Again the large rat that had observed the old pensioner now looked up and furtively studied the approaching men.
The other, bigger rats, also stopped their frenzied attack.
This did not deter the workmen. They advanced, shouting and waving their assorted weapons.
Suddenly, as though in one body, the rats turned and fled, leaving their smaller companions to the merciless onslaught of the enraged men.
Harris backed up against the wall as he saw the creatures fleeing in his direction. They scurried past him, one actually running over his shoe, causing him to shudder involuntarily.
Another stopped before him, eyed him coolly for a fraction of a second, and then sped on its way. Harris almost collapsed with relief as the last horrifying shape disappeared beneath the fence of the waste ground. It looked as though two of the workmen were about to climb the fence to follow them, but Harris managed to find his voice in time to stop them.

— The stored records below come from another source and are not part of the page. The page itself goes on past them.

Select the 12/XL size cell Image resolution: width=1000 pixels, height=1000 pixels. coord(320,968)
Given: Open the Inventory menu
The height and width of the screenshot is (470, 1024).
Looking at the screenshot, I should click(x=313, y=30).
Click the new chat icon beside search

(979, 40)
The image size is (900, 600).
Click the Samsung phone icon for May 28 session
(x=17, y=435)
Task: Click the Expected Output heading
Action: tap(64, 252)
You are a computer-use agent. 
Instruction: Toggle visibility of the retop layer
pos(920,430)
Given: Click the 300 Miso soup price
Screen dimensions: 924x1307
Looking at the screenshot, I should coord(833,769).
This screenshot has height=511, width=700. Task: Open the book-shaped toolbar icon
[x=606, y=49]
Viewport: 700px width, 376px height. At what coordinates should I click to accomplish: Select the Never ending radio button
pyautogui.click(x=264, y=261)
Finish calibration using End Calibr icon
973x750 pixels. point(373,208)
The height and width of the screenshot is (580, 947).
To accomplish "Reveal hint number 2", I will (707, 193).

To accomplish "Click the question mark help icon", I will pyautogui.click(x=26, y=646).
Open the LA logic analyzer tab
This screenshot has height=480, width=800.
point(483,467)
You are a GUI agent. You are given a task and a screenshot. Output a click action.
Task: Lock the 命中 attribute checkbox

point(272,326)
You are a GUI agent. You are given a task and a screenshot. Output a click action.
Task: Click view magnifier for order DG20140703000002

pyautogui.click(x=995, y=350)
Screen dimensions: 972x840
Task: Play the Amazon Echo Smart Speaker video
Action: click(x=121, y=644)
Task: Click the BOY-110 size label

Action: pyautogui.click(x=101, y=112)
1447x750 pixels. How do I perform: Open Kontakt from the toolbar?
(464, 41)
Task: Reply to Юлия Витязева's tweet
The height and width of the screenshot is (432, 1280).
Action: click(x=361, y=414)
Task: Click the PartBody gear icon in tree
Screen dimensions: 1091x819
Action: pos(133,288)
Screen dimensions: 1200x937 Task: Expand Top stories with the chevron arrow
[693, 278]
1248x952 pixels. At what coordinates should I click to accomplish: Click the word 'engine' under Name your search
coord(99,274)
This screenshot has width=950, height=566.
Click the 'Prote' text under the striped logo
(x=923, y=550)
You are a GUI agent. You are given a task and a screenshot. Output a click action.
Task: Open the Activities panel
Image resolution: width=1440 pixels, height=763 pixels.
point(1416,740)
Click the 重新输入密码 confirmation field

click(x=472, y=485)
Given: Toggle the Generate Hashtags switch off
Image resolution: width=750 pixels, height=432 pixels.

As they walked back the teacher was able to turn his gaze back towards the carnage the rats had caused. The old lady was on the ground, her chest heaving in sharp, uneven movements, covered in blood, still feebly holding on to the broom.
It was only then that Harris saw the shredded, blood-stained overalls of little Ferris. It was only the now barely recognisable uniform with its ‘Ratkill’ logo emblazoned on the chest that made him realise it was the little rat exterminator, for the crumpled body no longer had a face.
‘Get an ambulance, quickly,’ Harris said weakly to one of the workmen, knowing already it was too late for the old woman.
‘There’s one on the way,’ one of her neighbours came forward. The others now began to slowly emerge from their homes and tentatively walked towards the bodies, keeping a wary eye on the fence.
‘What were they?’ someone asked.
‘Rats,weren’t they,’ another replied.
‘What–that size?’ the first person again.
‘Big as dogs.’
‘Come on, let’s go after them,’ the workman who had been prepared to climb the fence growled. ‘We can’t have things like them running around.’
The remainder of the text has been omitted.